Warwick Armstrong - Outside Cricket

Outside Cricket

The 1921 tour was Armstrong's swan song in first-class cricket. On the journey back to Australia, he suffered a relapse of the malaria that had plagued him since his earlier visit to Malaya. This kept him from taking part in any of the matches in South Africa, allowing Herbie Collins to captain Australia for the first time. Armstrong resigned from his job with Melbourne Cricket Club and drawing on contacts he had made while on tour took a role as an agent for Dawson's Scotch Whisky. He remained in the liquor trade until his retirement in 1946. Armstrong also applied his cricket background acting as a cricket journalist for the Sydney Evening News.
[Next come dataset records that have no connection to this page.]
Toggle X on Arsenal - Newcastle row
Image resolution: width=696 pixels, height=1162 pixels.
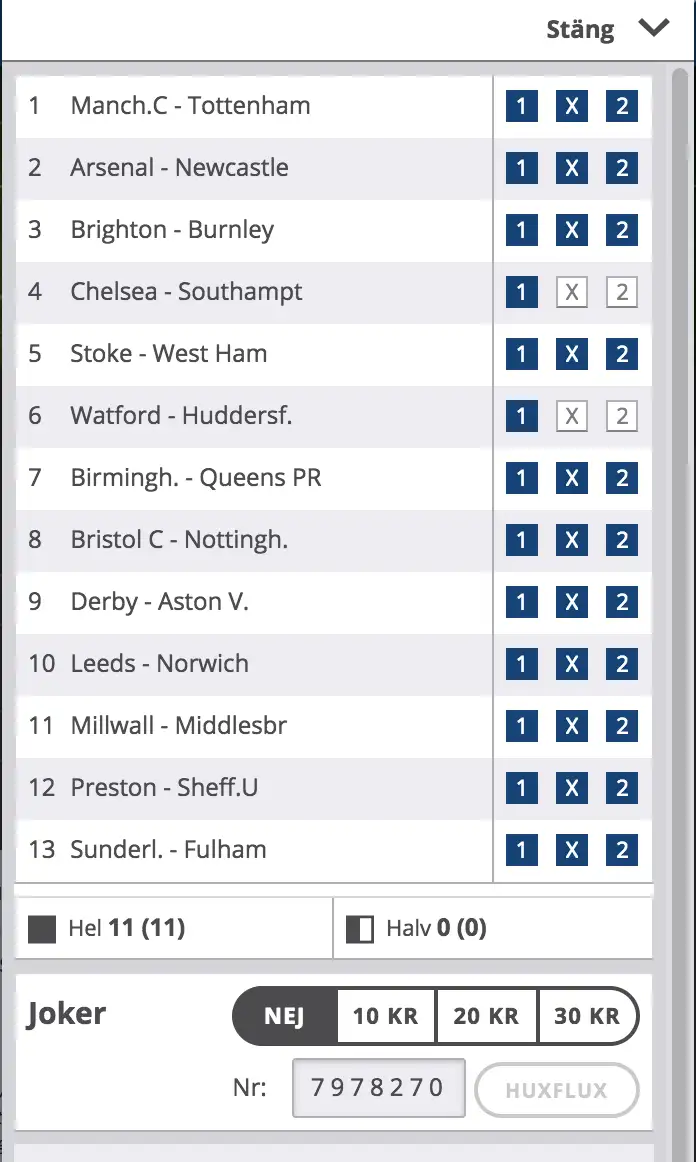pos(571,168)
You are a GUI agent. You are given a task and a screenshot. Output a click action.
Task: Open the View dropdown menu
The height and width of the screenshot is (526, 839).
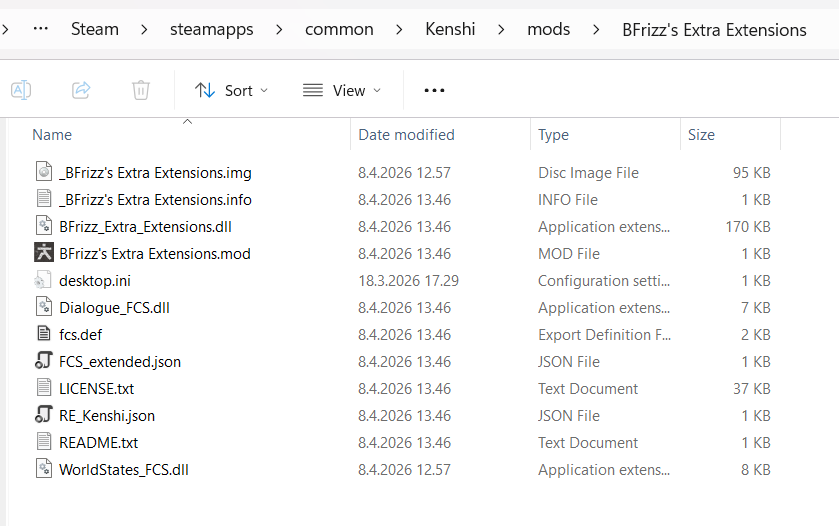tap(342, 90)
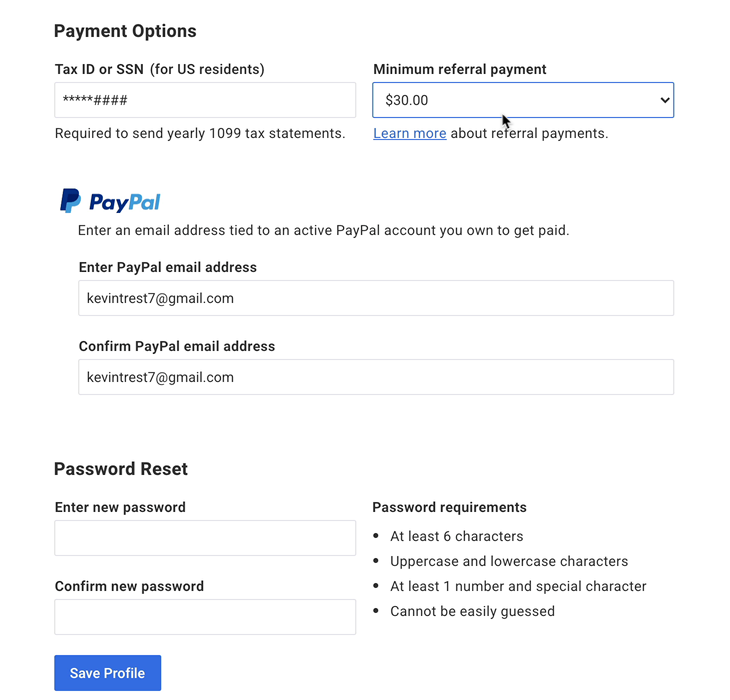Open the Minimum referral payment dropdown

click(522, 100)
His copy was promoted as "frank and fearless" and was generally contemptuous of much of the cricket and cricketers he saw, especially of what he saw as dull cricket.

In 1922 he wrote a primer on cricket titled The Art of Cricket published by Methuen & Co, London.

In July 1913 he married Aileen O'Donnell, the daughter of a wealthy Irish Australian pastoralist with large land holdings in the Riverina region of New South Wales. The couple met while Armstrong was representing the Melbourne Cricket Club in a match against a Wagga Wagga XV. Armstrong and his new wife settled in Melbourne, moving to the Sydney suburb of Edgecliff for business reasons in 1935. Aileen died of a thrombosis in 1940. Armstrong, following illness that saw him lose much of the weight that he was known for, died on 13 July 1947, leaving an estate to the value of ₤90,000. He was survived by his son, Warwick George.

Armstrong was an all-round sportsman, playing Australian rules football in the winter for South Melbourne in the Victorian Football League (VFL), the premier competition in the state, from 1898 to 1900. A slim utility, he played 16 games for the club, scoring 18 goals. He played in South Melbourne's losing 1899 VFL Grand Final team defeated by Fitzroy by one point.